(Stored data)
■ ■ ■ ■ ■
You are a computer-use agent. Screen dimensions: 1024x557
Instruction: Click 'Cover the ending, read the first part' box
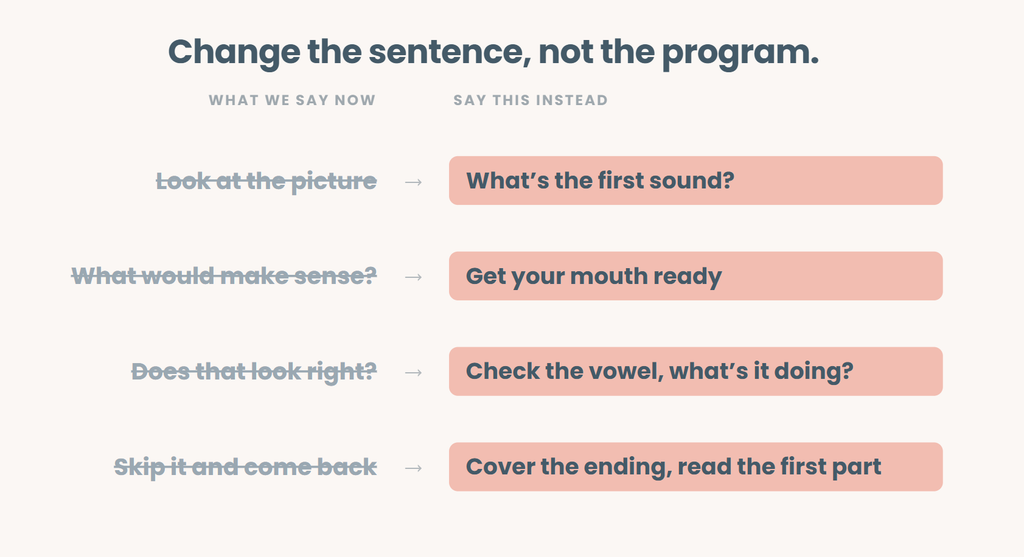point(696,466)
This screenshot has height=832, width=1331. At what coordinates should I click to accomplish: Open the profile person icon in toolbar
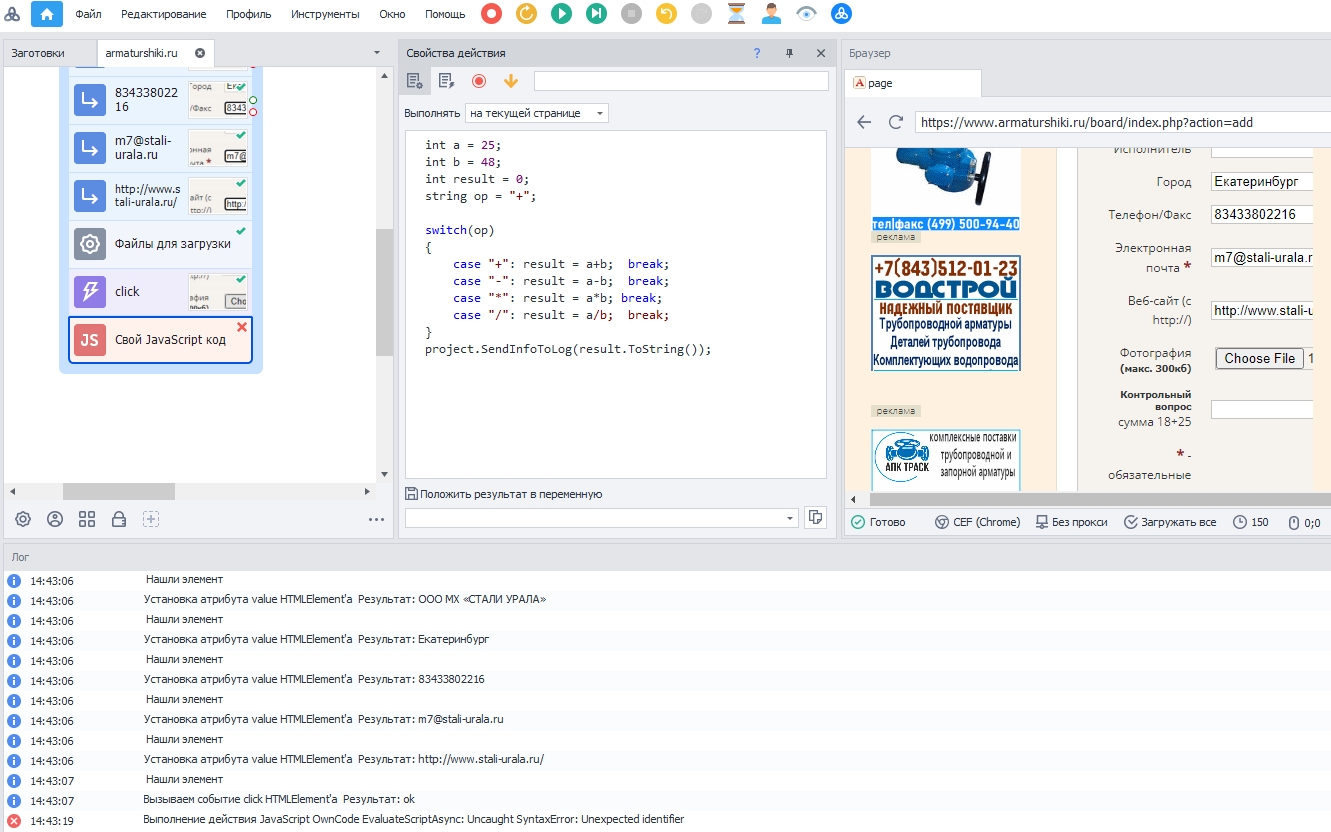click(771, 14)
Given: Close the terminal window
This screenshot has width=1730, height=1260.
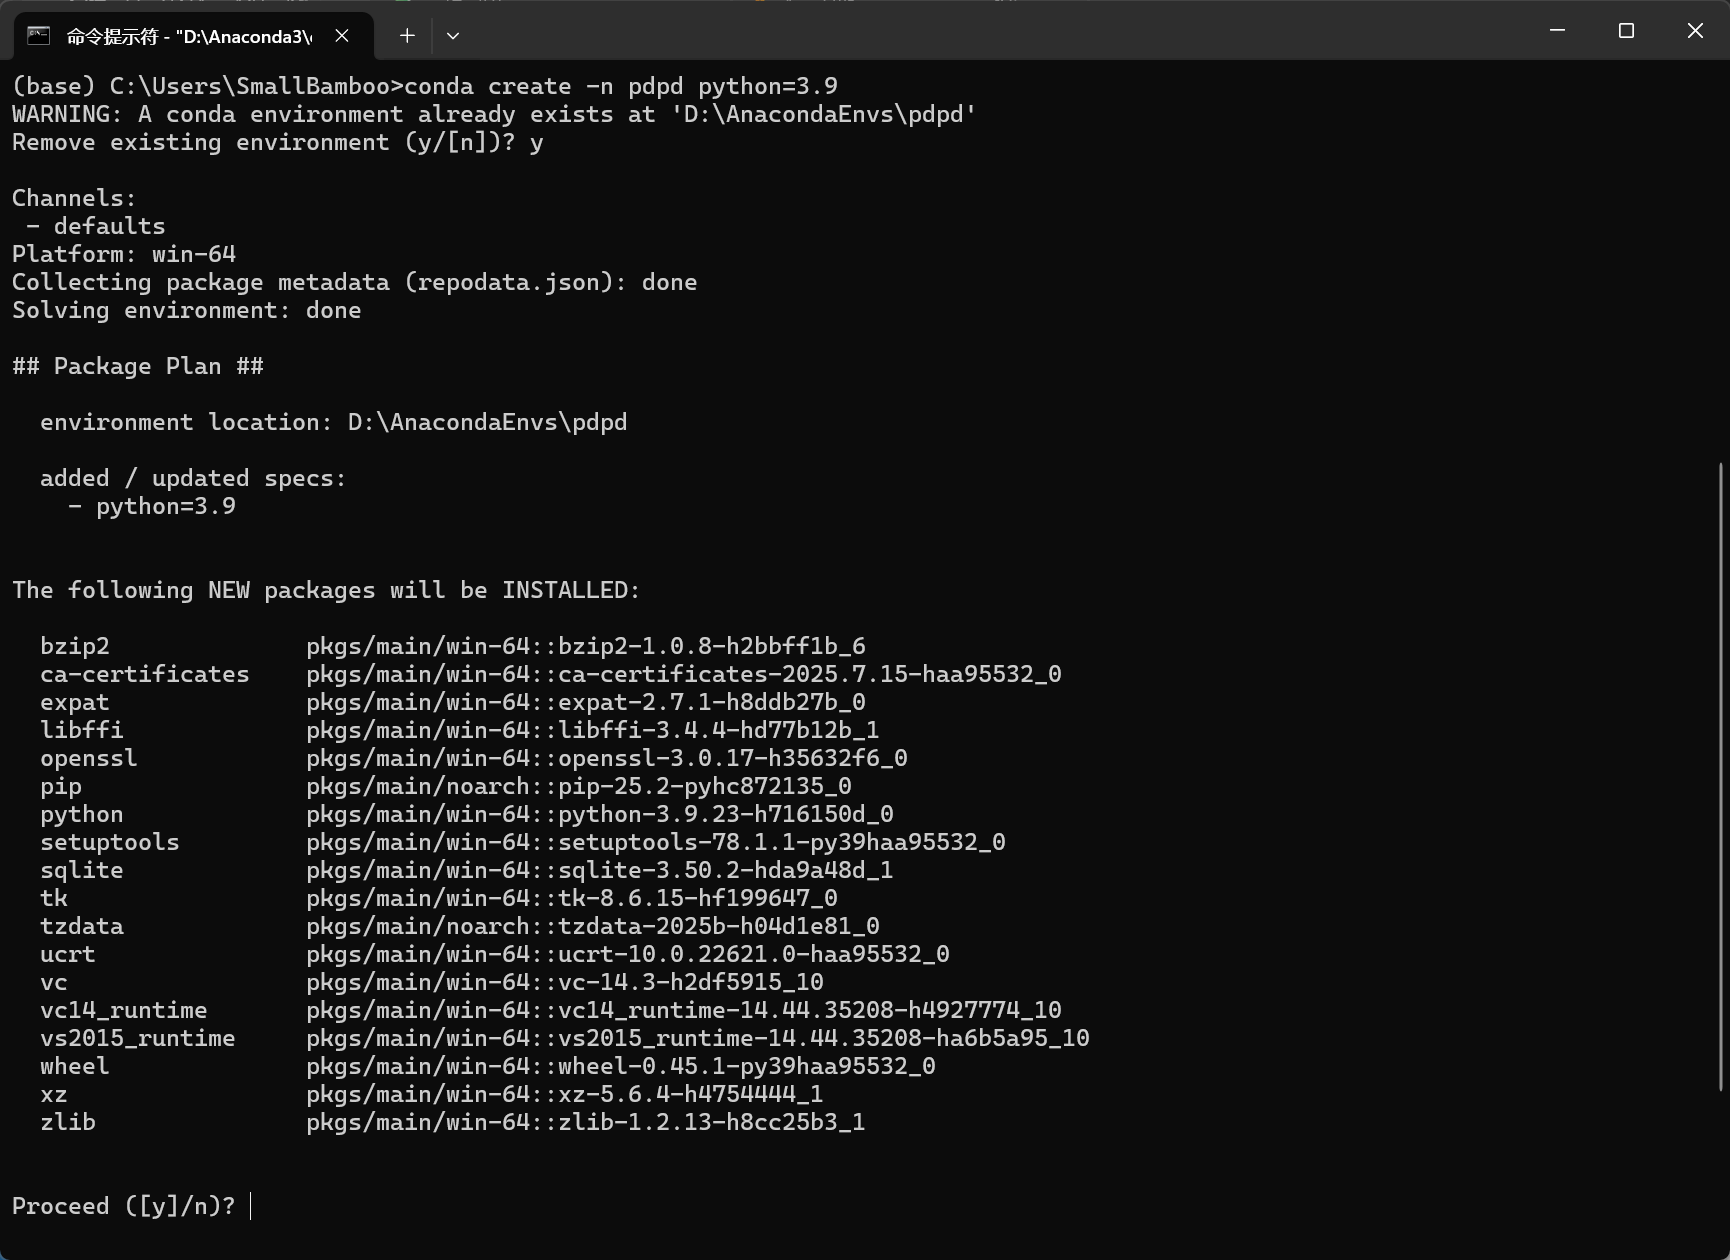Looking at the screenshot, I should 1695,31.
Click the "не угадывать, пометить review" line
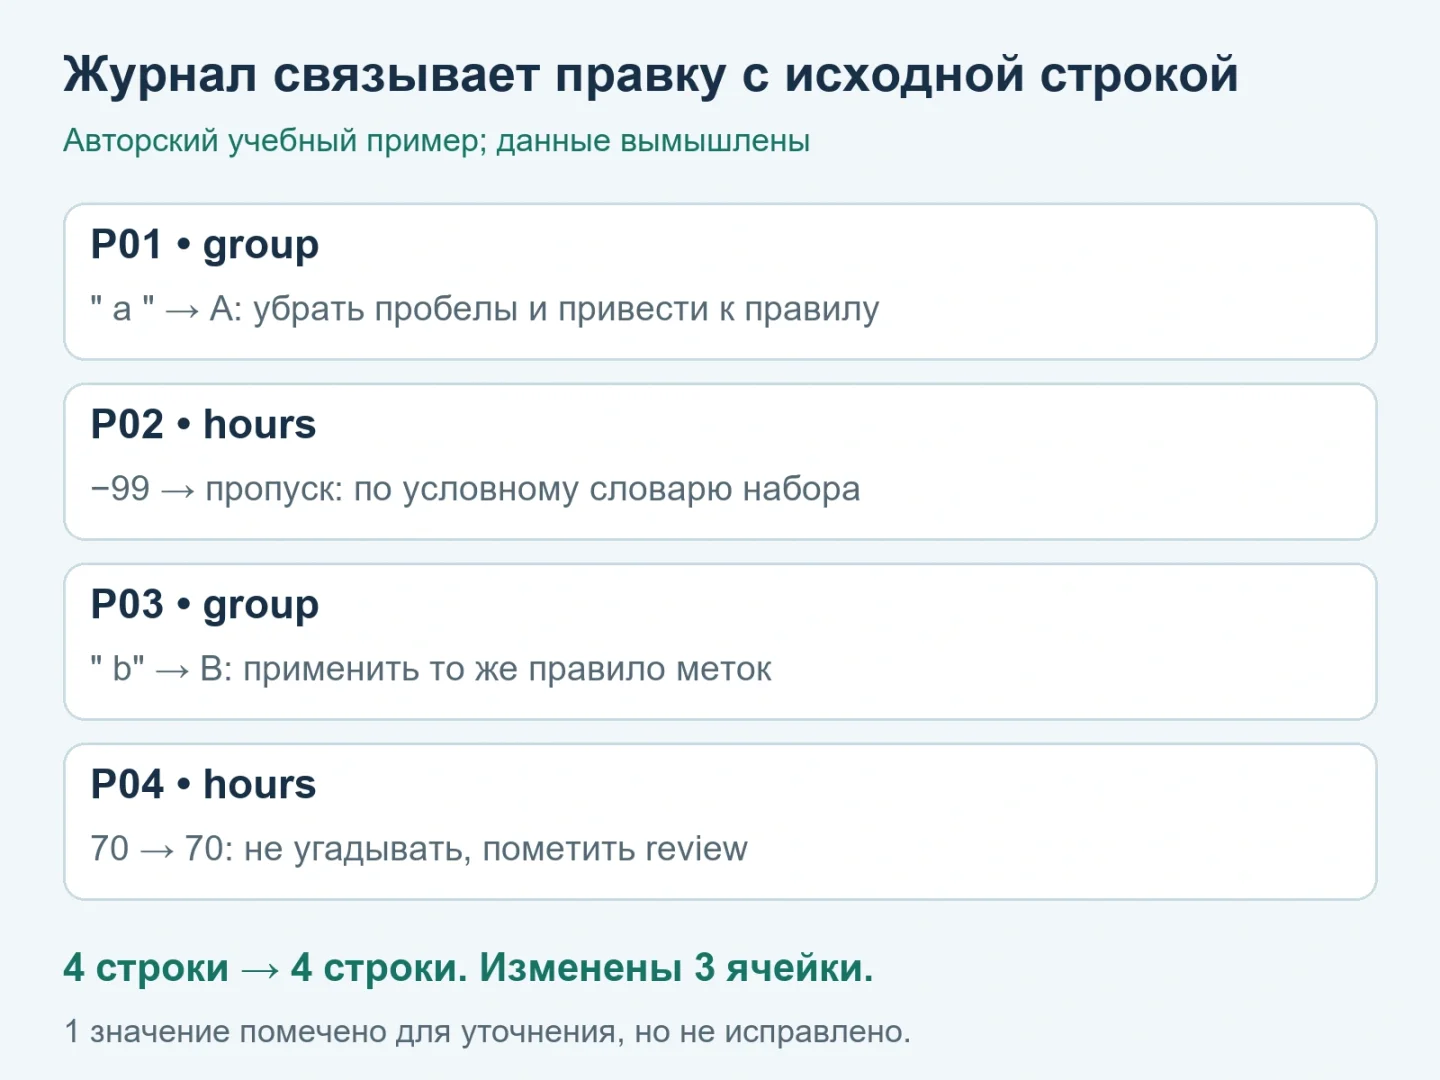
■ ■ ■ ■ ■
**Work required:** Copy the records above precisely, and leave every image out of the copy.

**Response:**
You are a computer-use agent. Screen dimensions: 1024x557
Instruction: Click 'Cover the ending, read the first part' box
point(696,466)
This screenshot has height=832, width=1331. At what coordinates should I click to accomplish: Open the profile person icon in toolbar
click(771, 14)
Given: Close the terminal window
This screenshot has width=1730, height=1260.
Looking at the screenshot, I should 1695,31.
Click the "не угадывать, пометить review" line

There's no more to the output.